Efesios 5:14

“Por lo cual dice: Despiértate, tú que duermes, Y levántate de los muertos, Y te alumbrará Cristo.”


Zombi espiritual

Creyente dormido


Qué vergüenza quedarse dormido uno cuando debería de estar despierto. Tal vez no dormido literalmente, pero ciertamente la mente está apagada o como en una nube.

Espiritualmente nos pasa también a mucho de la misma manera. Deberíamos estar atentos, pero andamos distraídos o apagados, débil o dormidos.

Con los discípulos les pasó algo parecido. El Señor pasando por la agonía de lo que le iba a acontecer y después de orar en el huerto “Vino luego a sus discípulos, y los halló durmiendo, y dijo a Pedro: ¿Así que no habéis podido velar conmigo una hora? Velad y orad, para que no entréis en tentación; el espíritu a la verdad está dispuesto, pero la carne es débil.” Mateo 26:40 – 41.

Aunque el cansancio que les alcanzó a los discípulos fue un cansancio físico, nos queda como principio espiritual considerando lo que le estaba pasando al Señor Jesucristo en aquella ocasión.

Lo importante entender es que andamos en una batalla conforme a Efesios 6:10 – 18 donde Pablo también anima al creyente ser activo y atento. Hay muchas razones porque podríamos bajar las defensas; el cansancio, el desánimo, el ser decepcionado, el olvidarse y el descuidarse. Todos producen un estado de “ser dormido”.

Aparte del ánimo que Pablo nos da en Efesios 6, encontramos también lo siguiente:

«No nos cansemos, pues, de hacer bien; porque a su tiempo segaremos, si no desmayamos.» Gálatas 6:9

«Por tanto, no desmayamos; antes aunque este nuestro hombre exterior se va desgastando, el interior no obstante se renueva de día en día.» 2 Corintios 4:16

Nos desmayamos, nos desgastamos y como los discípulos reconocemos que, aunque el espíritu está dispuesto, la carne es débil. Solamente una vida, pronto pasará, solamente lo hecho por Cristo valdrá, mirada puesta en el Señor.


Reflexión personal: Hay días que son difíciles poner un pie delante del otro, y esto talvez después que fue difícil levantarse de la cama. ¿Cómo sigue uno? Recordando el Señor Jesucristo y lo que hizo por mí.
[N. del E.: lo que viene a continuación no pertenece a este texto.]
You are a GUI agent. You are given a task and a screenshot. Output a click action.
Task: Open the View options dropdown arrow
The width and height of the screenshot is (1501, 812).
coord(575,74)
Hebreos 12:3 “Considerad a aquel que sufrió tal contradicción de pecadores contra sí mismo, para que vuestro ánimo no se canse hasta desmayar.”


Oración: Señor, ayúdame a esperar en ti de verdad y así experimentar los que el profeta expresó en Isaías 40:31 “pero los que esperan a Jehová tendrán nuevas fuerzas; levantarán alas como las águilas; correrán, y no se cansarán; caminarán, y no se fatigarán.”